» **ABOUT THIS TASK**
Every line below that holds the word "button" must be listed.

--- DATA LISTING ---

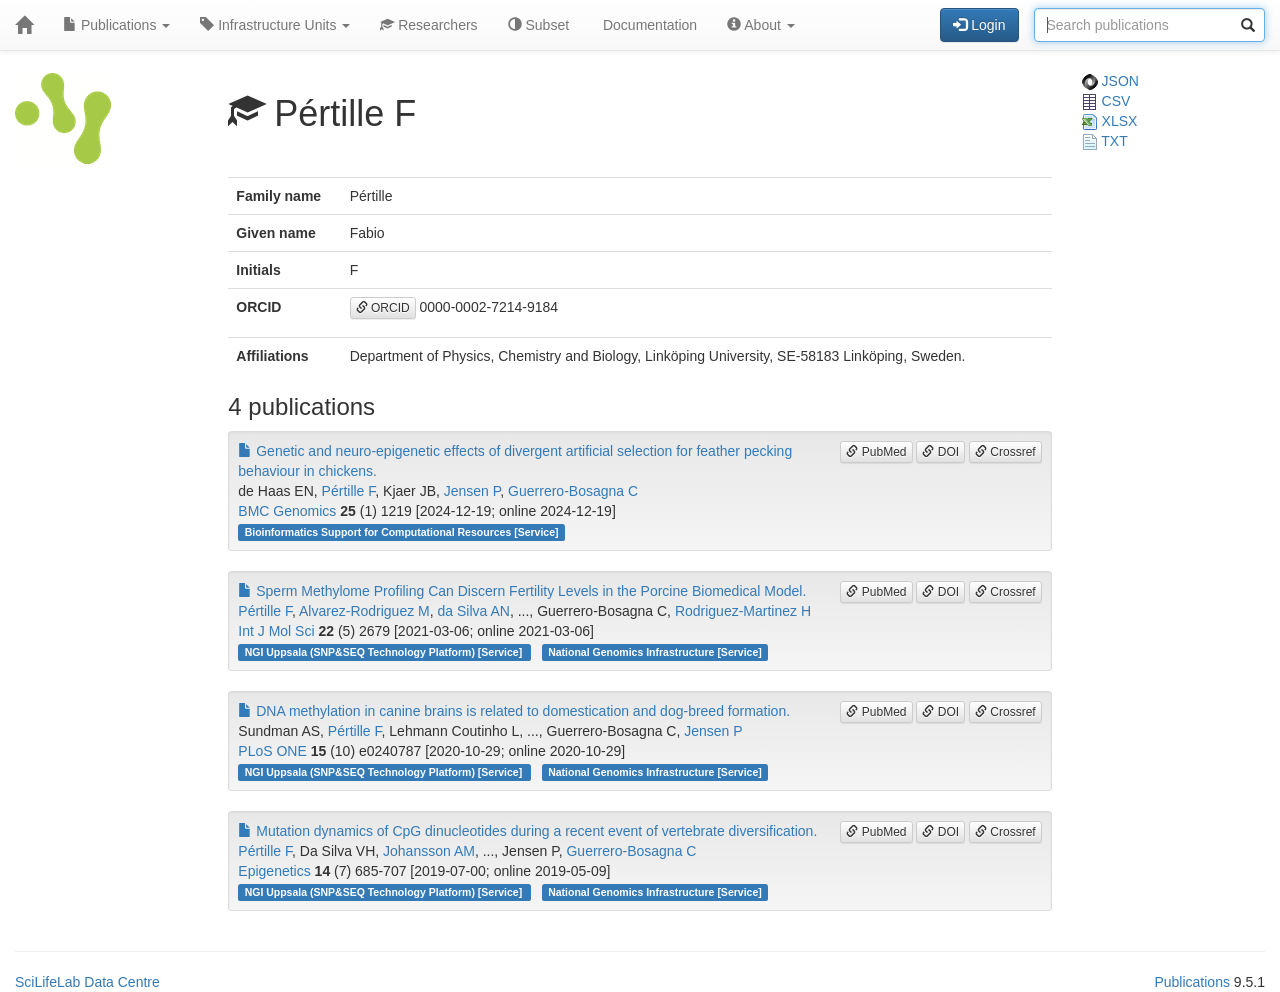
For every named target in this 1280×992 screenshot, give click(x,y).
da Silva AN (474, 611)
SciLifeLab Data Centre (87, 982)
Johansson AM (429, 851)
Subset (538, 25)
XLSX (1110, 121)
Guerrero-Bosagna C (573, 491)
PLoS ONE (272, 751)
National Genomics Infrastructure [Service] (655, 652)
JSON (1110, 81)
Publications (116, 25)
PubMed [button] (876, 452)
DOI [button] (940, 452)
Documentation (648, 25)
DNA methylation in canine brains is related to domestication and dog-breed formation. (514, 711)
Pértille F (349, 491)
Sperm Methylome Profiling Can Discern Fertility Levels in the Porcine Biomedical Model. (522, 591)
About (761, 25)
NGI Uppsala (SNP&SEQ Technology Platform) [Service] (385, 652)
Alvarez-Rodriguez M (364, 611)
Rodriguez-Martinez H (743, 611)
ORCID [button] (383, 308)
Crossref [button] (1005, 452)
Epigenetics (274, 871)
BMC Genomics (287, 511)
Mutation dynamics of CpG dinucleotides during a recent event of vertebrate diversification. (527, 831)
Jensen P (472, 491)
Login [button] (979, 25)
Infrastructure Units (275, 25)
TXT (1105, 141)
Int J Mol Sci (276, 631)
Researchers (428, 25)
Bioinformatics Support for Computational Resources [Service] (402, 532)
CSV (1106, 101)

---

» **FINAL ANSWER**
PubMed [button] (876, 452)
DOI [button] (940, 452)
ORCID [button] (383, 308)
Crossref [button] (1005, 452)
Login [button] (979, 25)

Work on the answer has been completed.